TASK TO COMPLETE — It would help if you retyped the data exactly, leaving out the pictures.

[Dataset excerpts]
=== Begin Enclosure ===

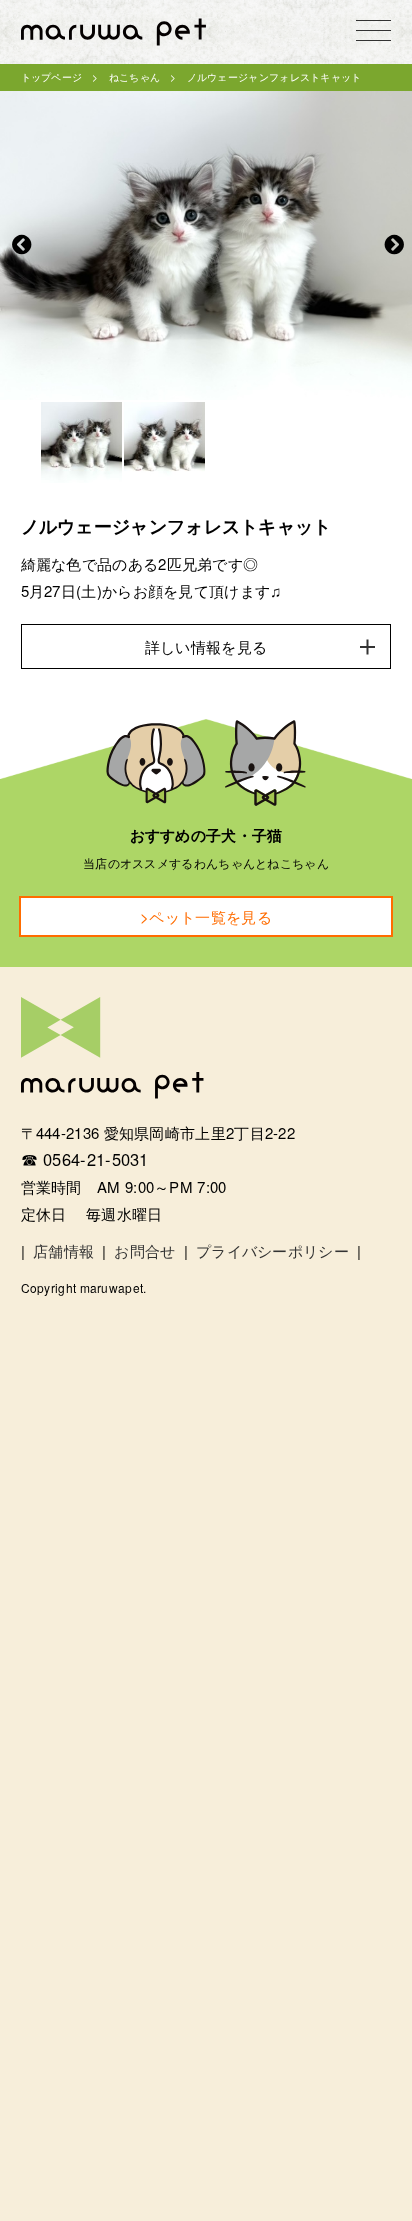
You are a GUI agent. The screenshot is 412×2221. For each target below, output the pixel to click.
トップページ (52, 77)
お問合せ (144, 1250)
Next (394, 245)
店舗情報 (63, 1250)
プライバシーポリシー (272, 1250)
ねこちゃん (135, 77)
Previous (22, 245)
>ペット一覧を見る (206, 916)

=== End Enclosure ===

ANSWER TO THE PROBLEM —
You are a GUI agent. The screenshot is 412×2221. For each target below, output the pixel to click.
トップページ (52, 77)
お問合せ (144, 1250)
Next (394, 245)
店舗情報 (63, 1250)
プライバシーポリシー (272, 1250)
ねこちゃん (135, 77)
Previous (22, 245)
>ペット一覧を見る (206, 916)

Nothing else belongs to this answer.